== What you have to do ==
In the entries below, print exactly the lines from the first through the one with "Committees (52, 2207)", both included, and none of the pictures.

== Data to examine ==
········

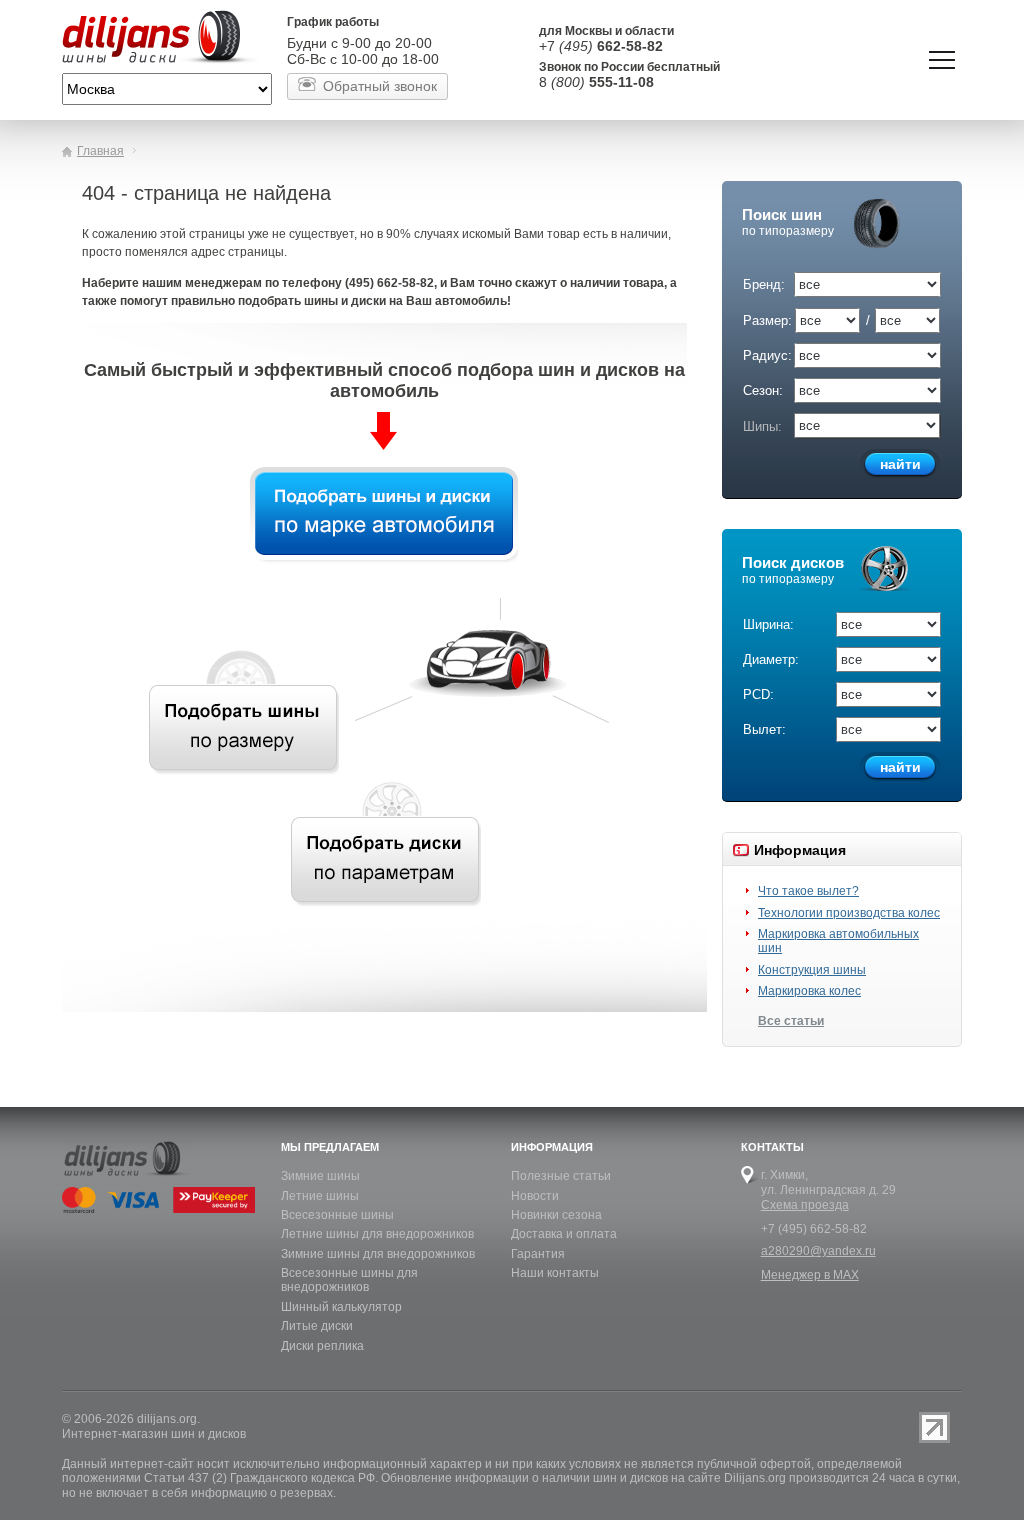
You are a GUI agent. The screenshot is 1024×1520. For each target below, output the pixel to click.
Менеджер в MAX (810, 1275)
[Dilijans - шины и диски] (167, 39)
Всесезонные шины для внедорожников (349, 1280)
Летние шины (320, 1196)
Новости (535, 1196)
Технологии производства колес (849, 913)
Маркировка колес (809, 991)
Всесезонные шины (337, 1215)
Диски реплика (322, 1346)
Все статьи (791, 1021)
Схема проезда (805, 1205)
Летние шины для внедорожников (377, 1234)
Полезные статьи (561, 1176)
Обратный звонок (380, 86)
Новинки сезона (556, 1215)
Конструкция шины (812, 970)
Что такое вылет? (808, 891)
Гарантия (538, 1254)
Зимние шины (320, 1176)
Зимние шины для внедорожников (378, 1254)
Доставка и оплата (564, 1234)
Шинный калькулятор (341, 1307)
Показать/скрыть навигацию (942, 60)
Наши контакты (555, 1273)
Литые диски (317, 1326)
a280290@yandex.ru (818, 1251)
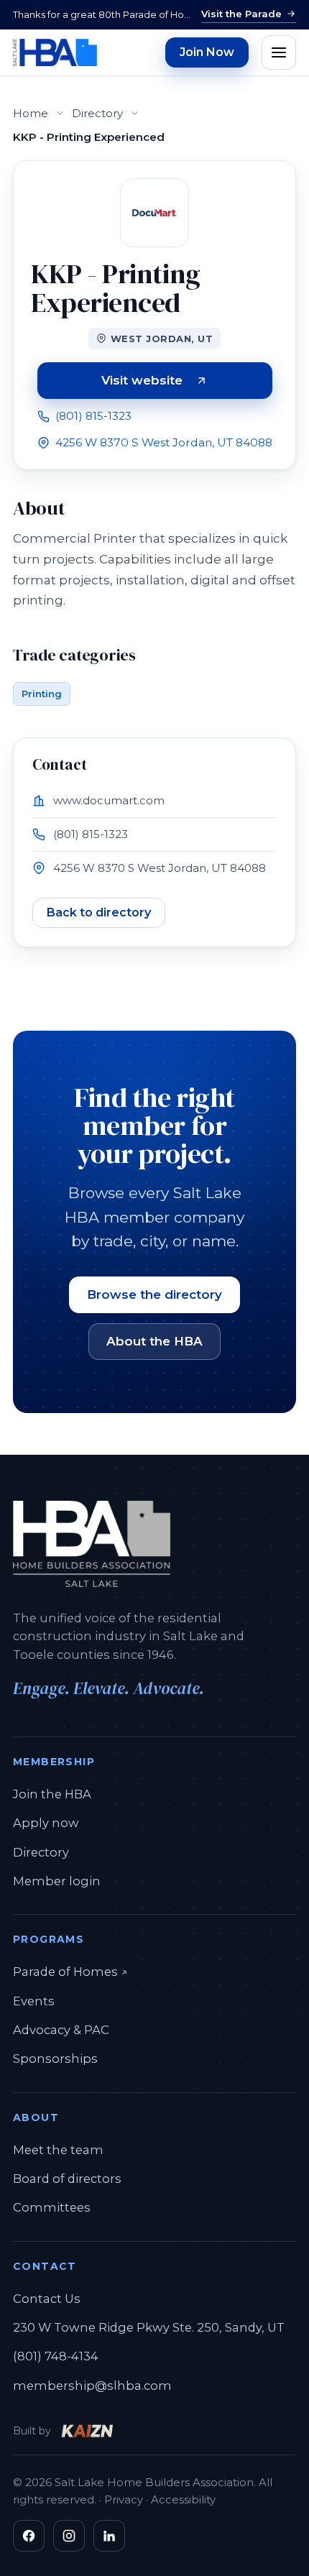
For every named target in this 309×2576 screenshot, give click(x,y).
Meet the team (58, 2150)
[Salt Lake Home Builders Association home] (55, 52)
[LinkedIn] (109, 2536)
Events (34, 2001)
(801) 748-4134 (55, 2356)
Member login (57, 1881)
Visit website (186, 383)
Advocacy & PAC (61, 2030)
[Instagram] (69, 2536)
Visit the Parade (241, 13)
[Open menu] (279, 52)
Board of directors (67, 2178)
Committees (52, 2207)
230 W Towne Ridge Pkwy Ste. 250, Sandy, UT (149, 2327)
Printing (42, 693)
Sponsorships (55, 2058)
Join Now (207, 52)
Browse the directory (154, 1294)
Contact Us (46, 2298)
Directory (97, 113)
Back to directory (99, 912)
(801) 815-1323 (93, 416)
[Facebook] (29, 2536)
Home (30, 113)
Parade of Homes (70, 1971)
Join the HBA (52, 1794)
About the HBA (154, 1341)
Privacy (123, 2499)
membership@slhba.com (92, 2385)
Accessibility (183, 2499)
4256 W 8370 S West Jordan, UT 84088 (163, 442)
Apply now (46, 1823)
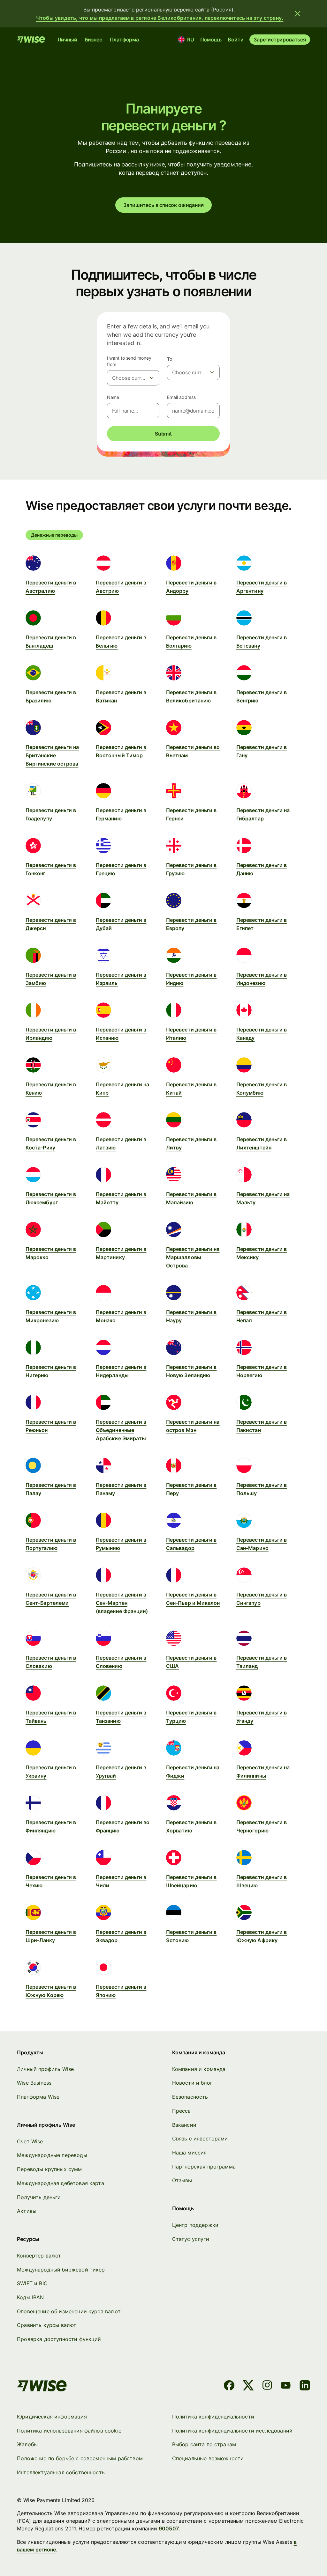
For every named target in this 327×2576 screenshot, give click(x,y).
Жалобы (27, 2444)
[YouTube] (285, 2386)
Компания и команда (199, 2069)
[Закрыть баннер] (297, 14)
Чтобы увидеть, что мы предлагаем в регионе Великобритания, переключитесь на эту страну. (159, 18)
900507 (169, 2528)
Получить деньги (39, 2197)
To (169, 359)
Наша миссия (189, 2152)
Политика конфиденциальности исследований (232, 2430)
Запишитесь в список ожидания (163, 205)
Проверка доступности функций (59, 2339)
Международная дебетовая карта (60, 2183)
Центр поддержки (195, 2225)
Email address (181, 397)
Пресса (181, 2111)
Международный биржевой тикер (61, 2269)
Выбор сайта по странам (204, 2444)
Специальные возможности (208, 2458)
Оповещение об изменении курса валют (69, 2311)
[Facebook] (229, 2386)
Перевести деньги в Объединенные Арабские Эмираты (121, 1430)
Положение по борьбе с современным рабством (80, 2458)
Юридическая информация (52, 2416)
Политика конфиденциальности (213, 2416)
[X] (248, 2386)
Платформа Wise (38, 2097)
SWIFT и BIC (32, 2283)
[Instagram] (267, 2386)
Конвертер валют (39, 2255)
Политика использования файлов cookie (69, 2430)
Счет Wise (30, 2141)
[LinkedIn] (305, 2386)
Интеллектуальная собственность (61, 2472)
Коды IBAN (30, 2297)
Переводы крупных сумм (49, 2169)
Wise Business (34, 2083)
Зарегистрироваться (280, 39)
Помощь (211, 39)
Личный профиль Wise (45, 2069)
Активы (26, 2211)
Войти (235, 39)
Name (113, 397)
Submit (163, 433)
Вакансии (184, 2125)
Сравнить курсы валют (46, 2325)
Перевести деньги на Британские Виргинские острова (52, 755)
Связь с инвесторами (200, 2138)
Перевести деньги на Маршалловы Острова (193, 1257)
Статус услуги (190, 2239)
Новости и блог (192, 2083)
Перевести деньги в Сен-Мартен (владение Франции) (122, 1602)
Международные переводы (52, 2155)
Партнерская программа (204, 2166)
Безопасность (190, 2097)
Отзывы (182, 2180)
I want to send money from (129, 361)
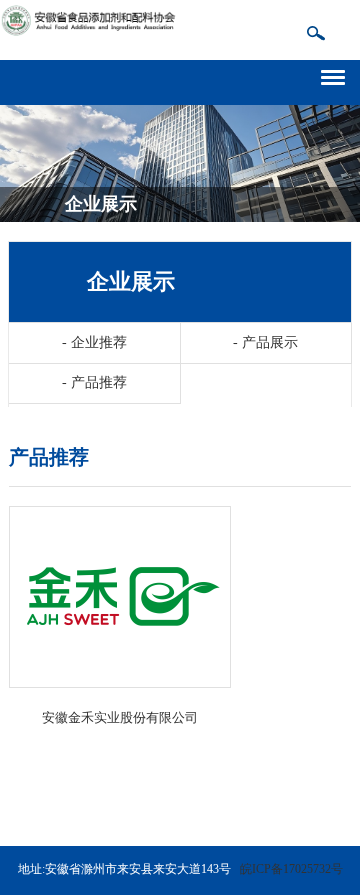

········

== Answer to this task ==
You are a GUI agent. The screenshot is 1024×1520. For each target below, output the pixel to click.
Менеджер в MAX (810, 1275)
[Dilijans - шины и диски] (167, 39)
Всесезонные шины для внедорожников (349, 1280)
Летние шины (320, 1196)
Новости (535, 1196)
Технологии производства колес (849, 913)
Маркировка колес (809, 991)
Всесезонные шины (337, 1215)
Диски реплика (322, 1346)
Все статьи (791, 1021)
Схема проезда (805, 1205)
Летние шины для внедорожников (377, 1234)
Полезные статьи (561, 1176)
Обратный звонок (380, 86)
Новинки сезона (556, 1215)
Конструкция шины (812, 970)
Что такое вылет? (808, 891)
Гарантия (538, 1254)
Зимние шины (320, 1176)
Зимние шины для внедорожников (378, 1254)
Доставка и оплата (564, 1234)
Шинный калькулятор (341, 1307)
Показать/скрыть навигацию (942, 60)
Наши контакты (555, 1273)
Литые диски (317, 1326)
a280290@yandex.ru (818, 1251)
For every named target in this 309×2576 screenshot, give click(x,y).
Meet the team (58, 2150)
[Salt Lake Home Builders Association home] (55, 52)
[LinkedIn] (109, 2536)
Events (34, 2001)
(801) 748-4134 (55, 2356)
Member login (57, 1881)
Visit website (186, 383)
Advocacy & PAC (61, 2030)
[Instagram] (69, 2536)
Visit the Parade (241, 13)
[Open menu] (279, 52)
Board of directors (67, 2178)
Committees (52, 2207)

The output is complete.